* [Records from a collection]:
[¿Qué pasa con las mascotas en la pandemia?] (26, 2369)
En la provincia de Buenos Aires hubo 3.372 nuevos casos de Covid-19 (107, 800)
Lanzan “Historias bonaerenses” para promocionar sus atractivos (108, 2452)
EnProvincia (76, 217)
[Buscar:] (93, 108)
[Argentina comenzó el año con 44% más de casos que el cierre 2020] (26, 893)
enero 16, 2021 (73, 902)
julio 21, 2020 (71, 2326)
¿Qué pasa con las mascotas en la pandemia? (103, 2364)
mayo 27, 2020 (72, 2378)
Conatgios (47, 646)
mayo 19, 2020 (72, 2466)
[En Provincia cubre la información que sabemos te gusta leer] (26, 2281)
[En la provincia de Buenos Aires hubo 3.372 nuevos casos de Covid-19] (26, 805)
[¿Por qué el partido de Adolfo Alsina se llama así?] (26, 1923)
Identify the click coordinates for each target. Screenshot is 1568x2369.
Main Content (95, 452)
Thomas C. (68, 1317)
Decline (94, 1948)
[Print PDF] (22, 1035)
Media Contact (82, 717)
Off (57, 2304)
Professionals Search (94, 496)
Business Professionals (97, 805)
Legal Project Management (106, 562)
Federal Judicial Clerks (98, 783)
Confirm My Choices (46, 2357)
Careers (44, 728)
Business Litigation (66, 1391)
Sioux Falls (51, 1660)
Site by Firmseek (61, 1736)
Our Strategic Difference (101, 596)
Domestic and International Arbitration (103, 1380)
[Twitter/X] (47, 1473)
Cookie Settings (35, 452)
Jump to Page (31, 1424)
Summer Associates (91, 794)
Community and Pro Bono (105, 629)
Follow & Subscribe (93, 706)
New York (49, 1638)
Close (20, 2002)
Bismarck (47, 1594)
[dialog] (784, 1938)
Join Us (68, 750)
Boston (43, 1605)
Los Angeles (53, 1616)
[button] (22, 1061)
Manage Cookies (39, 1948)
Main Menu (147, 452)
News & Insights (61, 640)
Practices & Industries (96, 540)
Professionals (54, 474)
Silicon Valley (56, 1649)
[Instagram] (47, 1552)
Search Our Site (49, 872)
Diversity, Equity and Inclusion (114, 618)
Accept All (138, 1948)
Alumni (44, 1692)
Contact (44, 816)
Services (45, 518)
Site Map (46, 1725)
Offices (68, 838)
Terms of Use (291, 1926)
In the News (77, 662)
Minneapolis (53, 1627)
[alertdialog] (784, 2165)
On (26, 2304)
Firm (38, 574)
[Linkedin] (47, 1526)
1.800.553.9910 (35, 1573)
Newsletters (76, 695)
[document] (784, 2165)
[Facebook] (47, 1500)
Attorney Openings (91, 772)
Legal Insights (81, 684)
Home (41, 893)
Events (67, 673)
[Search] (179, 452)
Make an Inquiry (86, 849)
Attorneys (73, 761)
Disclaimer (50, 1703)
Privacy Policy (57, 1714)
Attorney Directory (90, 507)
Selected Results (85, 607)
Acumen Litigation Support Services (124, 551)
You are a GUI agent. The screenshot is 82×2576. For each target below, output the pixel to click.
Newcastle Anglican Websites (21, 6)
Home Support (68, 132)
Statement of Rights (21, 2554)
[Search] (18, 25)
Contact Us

* [Work item]: Among the lines above, find those with the word "Professionals" and list them.

* [Response area]:
Professionals Search (94, 496)
Business Professionals (97, 805)
Professionals (54, 474)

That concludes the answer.